While the United States struggled through the Reconstruction years after the Civil War, Spain survived a long and wasting revolution in Cuba that was subsequently named the Ten Years’ War (1868–78). When not distracted by their own internal problems, Americans watched with interest, and often with open sympathy, for the rebel cause. A few American citizens did more than sympathize. Motivated by ideology, by profit, or simply by the romance of it all, these sympathizers, known as filibusters, smuggled weapons to the insurrectos and even volunteered their own services. In the middle of the Ten Years’ War, in 1873, the Spanish navy stopped and searched a chartered steamer named Virginius that was headed for Cuba under the American flag. Its captain was a former U.S. naval officer named Joseph Fry, the crew was a mixed group of Americans and Cubans, and the cargo consisted of arms that were certainly intended for the Cuban rebels. Though the men were unquestionably filibusters, it would have been hard to make an ironclad case against them, for their vessel was still on the high seas when it was intercepted. Nevertheless, the Spanish conducted a quick trial, condemned the officers and crew of the Virginius to death, and shot fifty-three of them before the protests of a British official halted the executions.

It might have led to war. President Grant sought to make a statement of sorts by ordering a concentration of the U.S. fleet at Key West, though there is no indication he intended any more than that. Instead, the U.S. State Department obtained an apology from the Spanish, who also agreed to pay an indemnity. The fact that the United States was then wallowing in the worst financial crisis of the postwar years—the so-called Panic of ’73—may have muted American outrage. Still, it was sobering to some when the attempted mobilization of the fleet betrayed the weakness of the U.S. Navy in the 1870s. The monitors, called out of mothballs, were so crank and unseaworthy that they were a greater threat to their own crews than to any potential enemy. In short, the Virginius episode demonstrated that in 1873 the United States lacked the capability to express its outrage, even against a tired and fading empire such as Spain.

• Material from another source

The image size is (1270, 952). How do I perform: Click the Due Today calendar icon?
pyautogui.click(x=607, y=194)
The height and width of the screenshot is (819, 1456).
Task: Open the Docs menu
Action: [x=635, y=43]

That was no longer true in 1895, when a second round of revolutionary activity broke out in Cuba. By then, Luce had founded the War College, Mahan had published his book, and the United States had begun building the steam-and-steel ships of the “New Navy.” That very year, in fact, the United States launched the USS Olympia, the newest vessel of its expanding fleet. It was not that the United States had any particular opponent in mind when it constructed this “New Navy,” just a vague sense that the time had come for the United States to possess a war fleet worthy of a great nation. After all, the possession of modern weapons would give America options that were otherwise not available in a diplomatic crisis. A few skeptics noted that great-power status brought dangers as well as options, but they were largely ignored.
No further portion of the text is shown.